-- EXCERPT TO READ follows --
I’m all for more original reporting by blogs, which is one reason why I’m constantly evangelizing for photoblogging and blog video, but if Penenberg wants to see more of that sort of thing, perhaps he should pay more attention to it when it happens. A little encouragement goes a long way, after all.

ROTC IS PLOTTING A COMEBACK in the Ivy League. About time.

SOME INTERESTING — and, I think, encouraging — poll numbers from Iraq regarding the coming election.

IF STEVEN DEN BESTE doesn’t already own this, I’ll be deeply surprised.

A LOW-CARBON FUTURE? Ron Bailey files another report from Buenos Aires.

MAX BOOT:

ISTANBUL — For most Americans, the most important day this month is Dec. 25. For Turks, it’s tomorrow, Dec. 17. That’s the day that the European Union will announce whether it will open full membership negotiations with Turkey.

In contrast to the ambivalence that surrounds the EU in most of its member states, Turks seem to be, almost without exception, enthusiastic about falling under the sway of a Brussels bureaucracy. EU membership is widely expected to deliver an economic windfall in the form of greater trade and subsidies. . . .
-- EXCERPT TO READ concluded --
_ACTIVITY LIST_.
1. Revise the blog excerpt between "ROTC IS PLOTTING" and "from Buenos Aires.", inclusive, so that "Ivy League" becomes "Big Ten".
2. Condense the paragraph of the blog excerpt that begins "ISTANBUL — For most Americans" into a shorter version that keeps its main facts.
3. In the blog excerpt, what do Turks widely expect EU membership to deliver?
-- MATERIAL PROVIDED follows --
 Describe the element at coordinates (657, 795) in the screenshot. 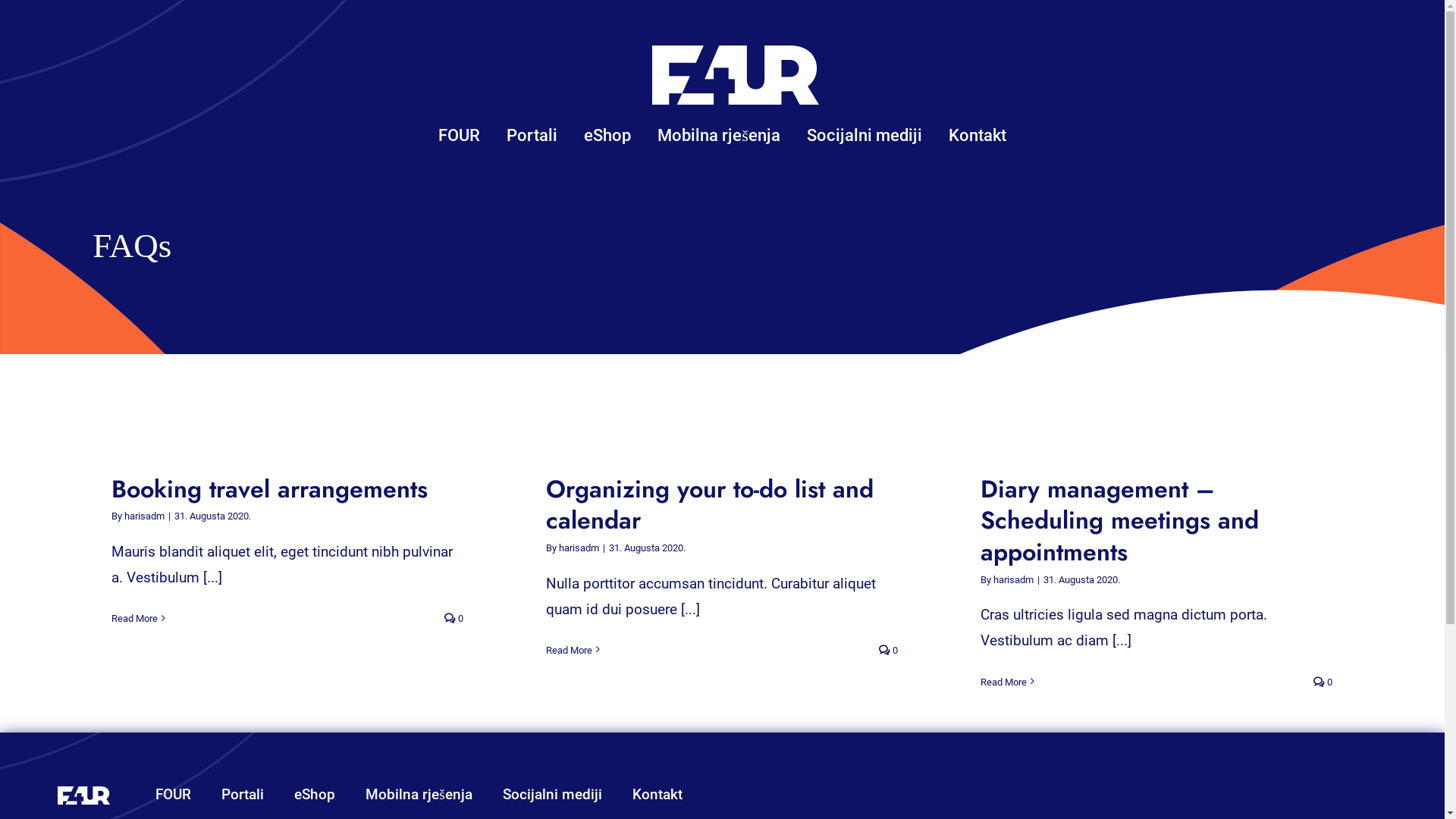

I see `'Kontakt'` at that location.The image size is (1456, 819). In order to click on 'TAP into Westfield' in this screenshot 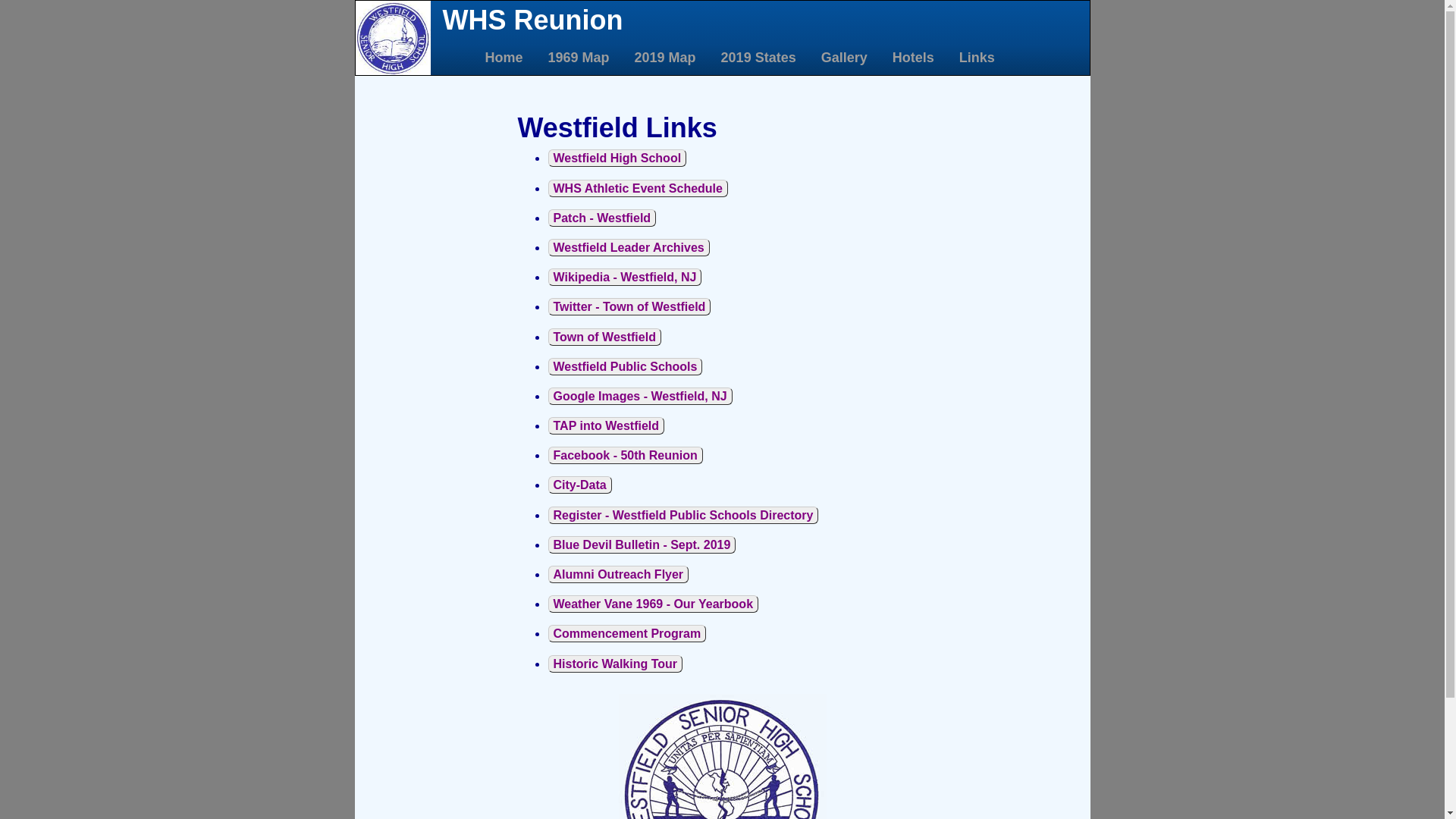, I will do `click(546, 425)`.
-- MATERIAL PROVIDED concluded --
_SOLUTIONS TO THE PROBLEMS_.
1.
ROTC IS PLOTTING A COMEBACK in the Big Ten. About time.

SOME INTERESTING — and, I think, encouraging — poll numbers from Iraq regarding the coming election.

IF STEVEN DEN BESTE doesn’t already own this, I’ll be deeply surprised.

A LOW-CARBON FUTURE? Ron Bailey files another report from Buenos Aires.

2. Most Americans see Dec. 25 as this month's key day, but for Turks it is Dec. 17, when the European Union will announce whether it will open full membership negotiations with Turkey.

3. An economic windfall in the form of greater trade and subsidies.